[Entries for locating words and page elements]
-- START --

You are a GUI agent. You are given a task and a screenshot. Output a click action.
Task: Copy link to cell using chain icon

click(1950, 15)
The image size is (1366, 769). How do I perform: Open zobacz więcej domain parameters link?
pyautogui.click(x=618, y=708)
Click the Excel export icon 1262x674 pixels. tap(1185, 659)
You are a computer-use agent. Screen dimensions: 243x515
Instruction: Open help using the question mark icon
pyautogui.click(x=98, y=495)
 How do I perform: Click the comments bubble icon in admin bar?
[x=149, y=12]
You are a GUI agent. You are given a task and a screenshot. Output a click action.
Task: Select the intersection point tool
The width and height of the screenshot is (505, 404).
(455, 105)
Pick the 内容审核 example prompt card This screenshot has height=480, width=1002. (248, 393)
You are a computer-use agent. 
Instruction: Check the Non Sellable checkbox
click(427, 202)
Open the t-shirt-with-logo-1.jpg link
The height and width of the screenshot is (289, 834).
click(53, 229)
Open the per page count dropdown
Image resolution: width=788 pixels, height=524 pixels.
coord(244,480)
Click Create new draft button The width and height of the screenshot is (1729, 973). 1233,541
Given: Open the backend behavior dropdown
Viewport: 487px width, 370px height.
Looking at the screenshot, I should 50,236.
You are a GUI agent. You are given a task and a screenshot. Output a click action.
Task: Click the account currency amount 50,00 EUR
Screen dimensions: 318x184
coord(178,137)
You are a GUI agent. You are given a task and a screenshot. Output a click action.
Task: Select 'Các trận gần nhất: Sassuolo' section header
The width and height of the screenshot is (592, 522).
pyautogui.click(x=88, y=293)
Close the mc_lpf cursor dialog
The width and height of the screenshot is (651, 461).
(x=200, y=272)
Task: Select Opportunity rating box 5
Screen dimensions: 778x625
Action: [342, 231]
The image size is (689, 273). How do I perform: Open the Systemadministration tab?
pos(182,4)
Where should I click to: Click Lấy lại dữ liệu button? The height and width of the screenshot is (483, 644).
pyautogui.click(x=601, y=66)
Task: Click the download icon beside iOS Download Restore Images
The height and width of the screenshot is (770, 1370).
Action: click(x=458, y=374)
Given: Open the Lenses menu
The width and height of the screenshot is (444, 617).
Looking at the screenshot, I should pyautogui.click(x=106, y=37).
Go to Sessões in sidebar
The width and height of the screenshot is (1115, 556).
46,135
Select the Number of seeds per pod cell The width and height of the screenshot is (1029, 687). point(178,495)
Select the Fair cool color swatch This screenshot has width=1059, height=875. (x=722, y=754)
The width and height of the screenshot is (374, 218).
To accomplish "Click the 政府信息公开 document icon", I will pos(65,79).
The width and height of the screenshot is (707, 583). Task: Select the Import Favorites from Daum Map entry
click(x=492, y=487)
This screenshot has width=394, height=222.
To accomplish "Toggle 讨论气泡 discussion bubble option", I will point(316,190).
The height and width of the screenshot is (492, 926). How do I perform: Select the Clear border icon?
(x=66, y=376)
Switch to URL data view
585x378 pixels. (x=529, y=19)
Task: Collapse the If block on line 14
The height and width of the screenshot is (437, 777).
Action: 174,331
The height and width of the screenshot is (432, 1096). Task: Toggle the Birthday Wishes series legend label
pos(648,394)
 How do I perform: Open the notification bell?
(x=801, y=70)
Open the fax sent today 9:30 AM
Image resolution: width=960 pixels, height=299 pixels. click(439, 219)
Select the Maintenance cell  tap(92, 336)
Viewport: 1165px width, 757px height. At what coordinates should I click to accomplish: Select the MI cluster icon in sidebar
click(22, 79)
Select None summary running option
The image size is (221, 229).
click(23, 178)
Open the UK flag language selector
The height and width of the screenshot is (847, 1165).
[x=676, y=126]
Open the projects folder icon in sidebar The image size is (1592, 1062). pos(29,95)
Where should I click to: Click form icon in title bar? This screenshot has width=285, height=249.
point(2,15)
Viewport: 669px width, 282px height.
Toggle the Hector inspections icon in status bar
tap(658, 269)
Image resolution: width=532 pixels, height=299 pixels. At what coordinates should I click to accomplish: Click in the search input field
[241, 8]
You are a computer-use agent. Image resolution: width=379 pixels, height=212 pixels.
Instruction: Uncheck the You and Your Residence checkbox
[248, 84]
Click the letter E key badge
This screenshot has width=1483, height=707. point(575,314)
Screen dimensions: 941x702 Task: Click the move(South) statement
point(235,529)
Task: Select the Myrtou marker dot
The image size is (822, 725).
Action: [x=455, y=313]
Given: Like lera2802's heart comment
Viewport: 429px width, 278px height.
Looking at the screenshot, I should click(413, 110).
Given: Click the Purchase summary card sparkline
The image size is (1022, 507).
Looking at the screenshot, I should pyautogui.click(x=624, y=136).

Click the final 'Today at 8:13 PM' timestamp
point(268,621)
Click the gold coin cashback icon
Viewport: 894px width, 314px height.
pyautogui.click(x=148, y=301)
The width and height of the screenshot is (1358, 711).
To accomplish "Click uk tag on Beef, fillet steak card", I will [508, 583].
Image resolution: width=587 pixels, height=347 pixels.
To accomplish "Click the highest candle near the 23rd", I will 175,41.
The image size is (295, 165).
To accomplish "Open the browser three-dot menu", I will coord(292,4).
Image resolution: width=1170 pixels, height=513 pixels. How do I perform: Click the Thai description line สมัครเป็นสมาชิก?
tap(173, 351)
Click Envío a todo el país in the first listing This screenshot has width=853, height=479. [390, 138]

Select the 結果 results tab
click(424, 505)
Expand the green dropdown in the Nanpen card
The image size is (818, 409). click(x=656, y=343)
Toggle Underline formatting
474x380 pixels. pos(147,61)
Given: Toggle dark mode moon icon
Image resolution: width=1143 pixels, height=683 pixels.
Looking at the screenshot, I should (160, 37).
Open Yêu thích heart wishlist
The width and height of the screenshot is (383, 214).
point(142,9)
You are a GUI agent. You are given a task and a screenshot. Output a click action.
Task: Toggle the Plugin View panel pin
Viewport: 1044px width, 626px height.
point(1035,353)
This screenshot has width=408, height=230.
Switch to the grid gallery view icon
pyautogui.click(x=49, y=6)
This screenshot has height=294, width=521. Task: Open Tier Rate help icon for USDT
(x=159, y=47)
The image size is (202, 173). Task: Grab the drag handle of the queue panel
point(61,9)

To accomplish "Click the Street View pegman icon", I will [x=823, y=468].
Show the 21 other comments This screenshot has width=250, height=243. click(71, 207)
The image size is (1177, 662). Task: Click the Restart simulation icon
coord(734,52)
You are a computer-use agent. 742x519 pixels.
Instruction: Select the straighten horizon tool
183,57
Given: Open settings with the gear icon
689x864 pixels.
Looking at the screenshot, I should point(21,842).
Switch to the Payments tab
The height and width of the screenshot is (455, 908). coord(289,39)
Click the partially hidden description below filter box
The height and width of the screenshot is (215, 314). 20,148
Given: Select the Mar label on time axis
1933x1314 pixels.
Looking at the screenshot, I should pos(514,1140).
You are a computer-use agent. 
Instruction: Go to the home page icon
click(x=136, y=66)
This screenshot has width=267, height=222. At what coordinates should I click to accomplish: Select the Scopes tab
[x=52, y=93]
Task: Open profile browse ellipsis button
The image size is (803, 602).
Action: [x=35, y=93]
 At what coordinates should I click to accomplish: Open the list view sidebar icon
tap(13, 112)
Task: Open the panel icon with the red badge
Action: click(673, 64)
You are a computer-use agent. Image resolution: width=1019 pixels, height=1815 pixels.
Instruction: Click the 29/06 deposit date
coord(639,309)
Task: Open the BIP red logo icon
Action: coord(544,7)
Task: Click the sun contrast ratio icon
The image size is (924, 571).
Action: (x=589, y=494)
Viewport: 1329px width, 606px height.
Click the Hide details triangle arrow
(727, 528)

-- END --

(Stated task):
Arrange the material above as a Markdown table with the columns No. and Line, one row per line and blank lines omitted. Begin at the line that contains "Task: Select Opportunity rating box 5" and stop after the line that contains "I will point(316,190).".

(Output of the task):
| No. | Line |
|---|---|
| 1 | Task: Select Opportunity rating box 5 |
| 2 | Screen dimensions: 778x625 |
| 3 | Action: [342, 231] |
| 4 | The image size is (689, 273). How do I perform: Open the Systemadministration tab? |
| 5 | pos(182,4) |
| 6 | Where should I click to: Click Lấy lại dữ liệu button? The height and width of the screenshot is (483, 644). |
| 7 | pyautogui.click(x=601, y=66) |
| 8 | Task: Click the download icon beside iOS Download Restore Images |
| 9 | The height and width of the screenshot is (770, 1370). |
| 10 | Action: click(x=458, y=374) |
| 11 | Given: Open the Lenses menu |
| 12 | The width and height of the screenshot is (444, 617). |
| 13 | Looking at the screenshot, I should pyautogui.click(x=106, y=37). |
| 14 | Go to Sessões in sidebar |
| 15 | The width and height of the screenshot is (1115, 556). |
| 16 | 46,135 |
| 17 | Select the Number of seeds per pod cell The width and height of the screenshot is (1029, 687). point(178,495) |
| 18 | Select the Fair cool color swatch This screenshot has width=1059, height=875. (x=722, y=754) |
| 19 | The width and height of the screenshot is (374, 218). |
| 20 | To accomplish "Click the 政府信息公开 document icon", I will pos(65,79). |
| 21 | The width and height of the screenshot is (707, 583). Task: Select the Import Favorites from Daum Map entry |
| 22 | click(x=492, y=487) |
| 23 | This screenshot has width=394, height=222. |
| 24 | To accomplish "Toggle 讨论气泡 discussion bubble option", I will point(316,190). |